Abhishek Chaurasiya of San Jose told indica, “Talking about tension, we have a lot of friends from Srinagar and Kashmir. They were about to [go there] last week but canceled. They don’t know what is going to happen. Some people talk about war, the whole point of this is that we are the same people. We work together and live and eat together. A lot of people are from Kashmir and Pakistan and they are saying they are super scared.”
Umair Muzaffar, who is from Pakistan and plays cricket with people from other South Asian countries each weekend, is in complete agreement.
“We are against violence and war,” he said. “If you go on social media it’s full of all kind of people and what they are thinking. But [here] we work together, make the world’s most advanced technologies together and have a decent life. Our children play together. They are not concerned about this. They are all friends hanging out.”
Professor Junaid Aziz of Stanford provided a different perspective.
He told indica that the conversation about a possible war is an ongoing topic for the last few weeks in campus groups while people outside have no problem with what is happening in India and Pakistan.
“The bad thing is that for the last 50 years. we all just have chosen to ignore all of that,” said Aziz. “I continued to play, I continued to eat together [with people from other South Asian countries], study together and go to school, but chose to ignore the big problem.”

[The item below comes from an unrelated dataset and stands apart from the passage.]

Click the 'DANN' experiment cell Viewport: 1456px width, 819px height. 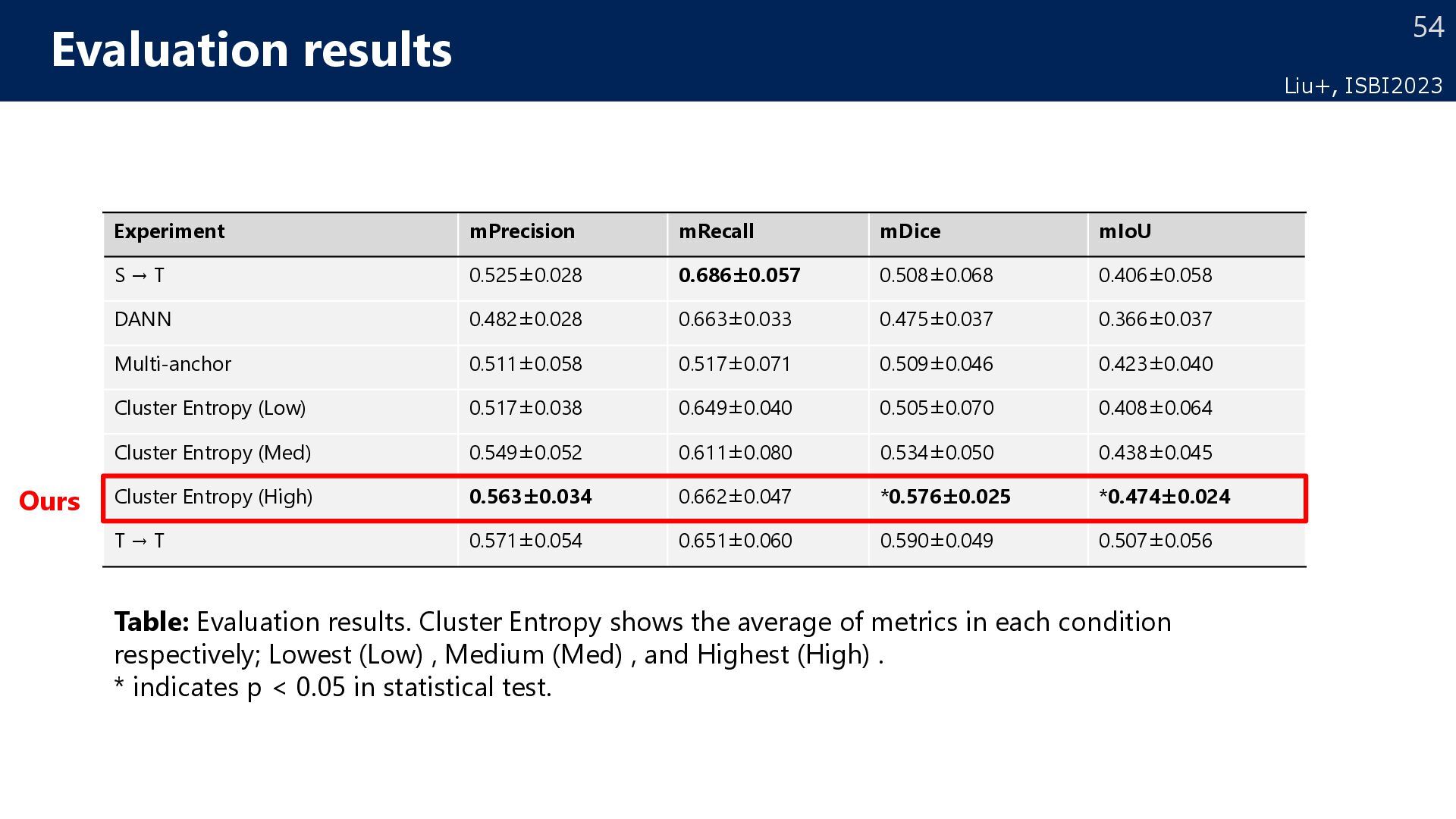(x=143, y=319)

According to him, many people believe that what Khan or Narendra Modi, India’s prime minister, does does not matter.
“The goal here is to start making our leaders accountable and start getting answers. Until we don’t getting the answers it is never going to [end],” he said.
Himali Dixit described the conflict as an ideological war.
“We need to fight against this. It’s the understanding that the other is the emery and we need to dismantle false thing we have been taught. We have been taught to see people of the other nationality as an enemy,” Dixit said.
When told the present conflict started with a terrorist attack, she said, “We just need not be gullible but we need to not be misled easily. We are very easily manipulated by the politics of hatred. That is what we need to dismantle. We need to see what are the types of relationships we want to have and what types of the region we want to create,” she said.
Meanwhile, in Chicago a United for Peace delegation, consisting of about 20 community leaders of Indian and Pakistani origin, met with the consul generals of the two countries in Chicago and presented a joint resolution for peace, signed by hundreds of members from both communities.